Filmfest München heißt: Selbst wenn im Kino nebenan Only God Forgives läuft, ist bei einem kleinen Indiefilm zeitgleich jeder Platz besetzt. Zusätzlich werden dieses Jahr viele Filme gezeigt, die in Kürze auch regulär in die Multiplexe kommen werden. Neben dem neuen Nicolas Winding Refn Streifen läuft zum Beispiel auch der neue Danny Boyle Film Trance im Programm. Keine Schande also, den ein oder anderen Film links liegen zu lassen und sich eine britische Räuberpistole anzusehen. Obwohl man vielleicht Filme aussparen sollte, die wie Wasteland schon in der Ankündigung vollmundig vom „Regie-Wunderkind“ oder einer „Kreuzung aus Oceans’s Eleven mit Die üblichen Verdächtigen“ sprechen.
Glücklicherweise geht es dabei mehr um die Bilder, die man mit diesen Kassenschlagern assoziiert. Hauptperson Harvey sitzt nämlich in einem Polizeiverhör und erzählt die Geschichte davon, wie er vom lokalen Drogenboss Rauschgift untergeschoben bekommen hat und eingefahren ist. Die angestrebte Anwaltskarriere ist dahin, doch ein Angebot von einem ehemaligen Mitinsassen sich in einen Amsterdamer Coffee-Shop einzukaufen eröffnet Harvey neue Möglichkeiten. Das Geld für diese Zukunft will er sich logischerweise aus dem Safe des Drogenbosses abzwacken, wozu seine drei besten Kumpels und er einen komplexen Einbruch entwickeln. Doch ob der so erfolgversprechend ist, darf man angesichts der Tatsache, dass Harvey mit Blutergüssen im Gesicht in einem Verhörraum sitzt, stark anzweifeln. Außer natürlich das gehörte von Anfang an zu seinem Plan …
Bis kurz vor das Ende des Films bleiben wir, ganz Ocean’s Eleven, im Unklaren darüber, was der eigentliche Plan gewesen ist. Und erst wenn soviel offen gelassen wurde, dass auch der Letzte merkt, dass gleich die ganz große Wende kommt, lässt der Film alle Puzzlesteine richtig zusammen fallen.

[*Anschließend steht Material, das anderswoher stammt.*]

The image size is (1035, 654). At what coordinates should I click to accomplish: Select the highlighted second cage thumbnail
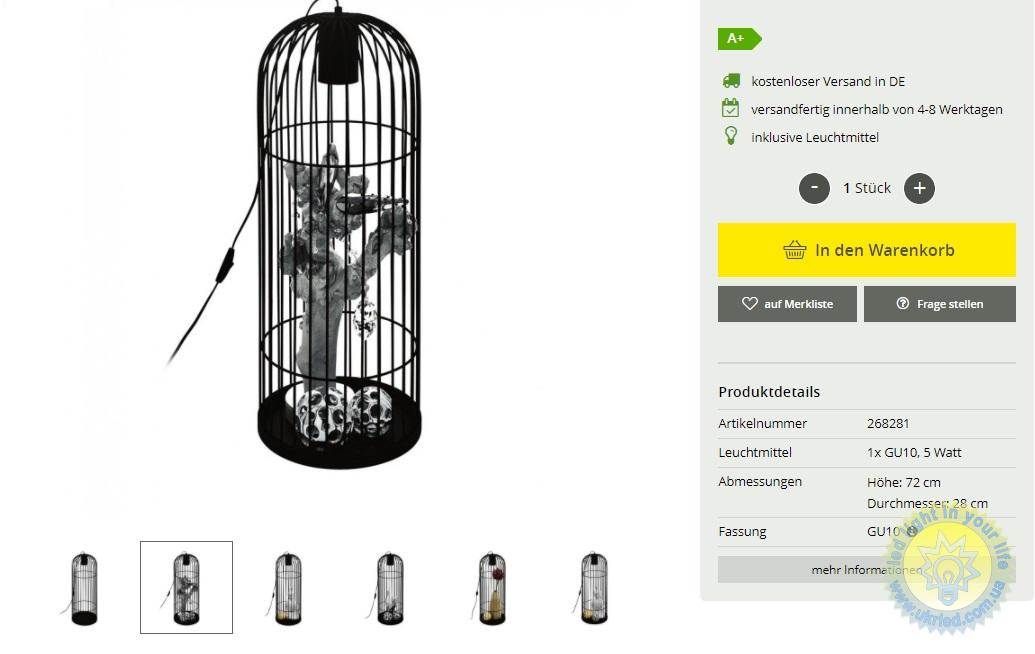(x=186, y=587)
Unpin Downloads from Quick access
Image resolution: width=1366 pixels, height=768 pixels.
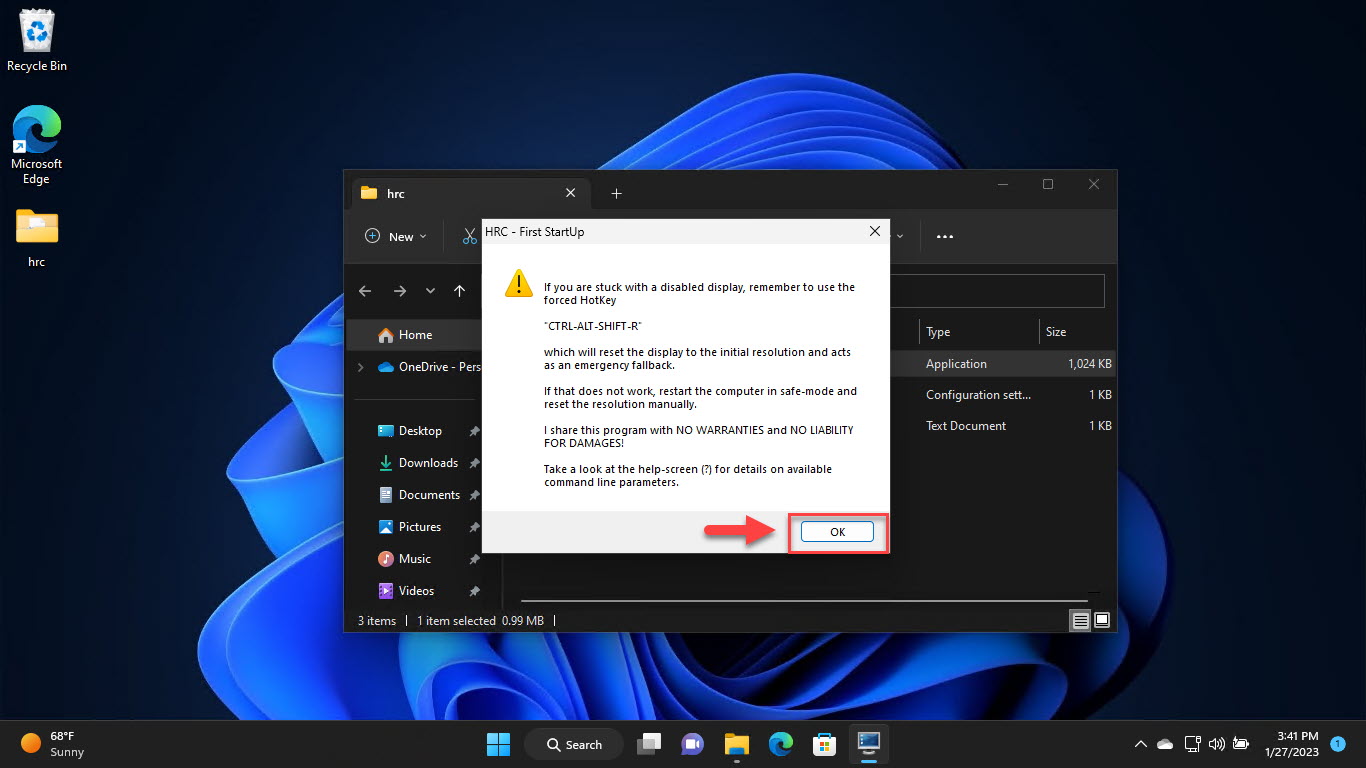(x=473, y=463)
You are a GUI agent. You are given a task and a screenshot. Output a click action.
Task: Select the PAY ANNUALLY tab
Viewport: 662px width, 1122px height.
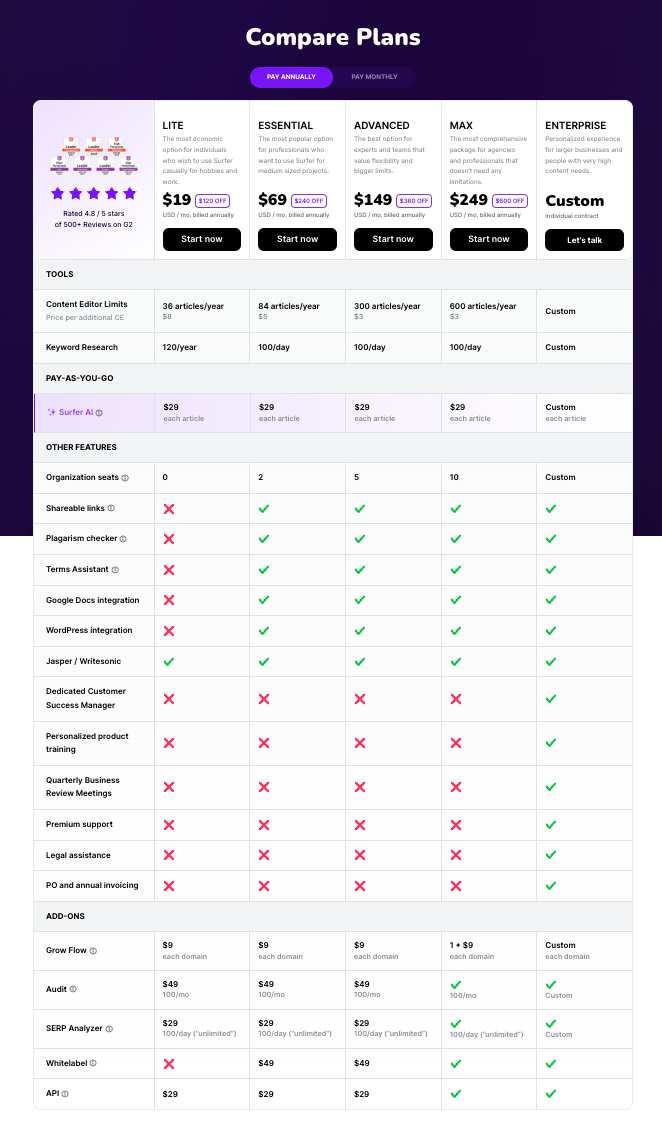click(291, 77)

Wegen der gehetzten Auflösung, aber auch weil der Film sich über die Laufzeit von 106 Minuten kaum eine Pause gönnt, ist er nicht das ganz große Erlebnis geworden. Zuweilen schwelgt der Film dazu unruhig zwischen Action, Drama und Albernheiten. Ganz so als hätte Autor und Regie-Neuentdeckung Rowan Athale noch nicht ganz seine Sprache gefunden. Nur am Tag vor dem großen Coup wird das Tempo gedrosselt und die vielleicht schönste Kulisse in Szene gesetzt. Obwohl Athale so jung sein soll, wirkt sein Stil ansonsten leider eher altbacken, zum Beispiel im Vergleich mit „Lock, stock and two smoking barrels“. Das Talent für komplexe Erzählungen scheint im Katalogtext mehr gewollt als tatsächlich vorhanden zu sein. Dazu fehlt die Detailverliebtheit, die Bildsprache und auch ein bisschen Chuzpe. Es fehlt die Prise Salz, oder besser die Chilli, mit der man sich über das festgeschriebene Regie-Rezept hinaustraut. Das Tröpfchen eines klitzekleinen offenen Endes bringt einfach nicht genug Wumms.
Großartig ist hingegen die Zusammenstellung seines Ensembles. Insbesondere Gerard Kearns brilliert in seiner Rolle als Charlie, das es fast ein bisschen schade ist, dass derzeit keine großen britischen Rollen zu besetzen sind. Er macht eine große Wandlung durch, darf so viele Fassaden seines schauspielerischen Könnens zeigen. Bereits am Anfang des Films mag man diesen Kerl, spätestens mit seiner Raucherstimme. Am Ende, wenn er den entscheidende Puzzlestein auslegt, hat man sich bereits seinen Namen auf den Hintern tätowiert. Dabei stand der Film Wasteland vor ein paar Tagen noch nicht einmal in seiner IMDb Präsenz. Der Film hat da aber zu stehen – vielleicht nicht unbedingt mit einer Bewertung von 7,0 -, aber er hat da zu stehen, wegen ihm.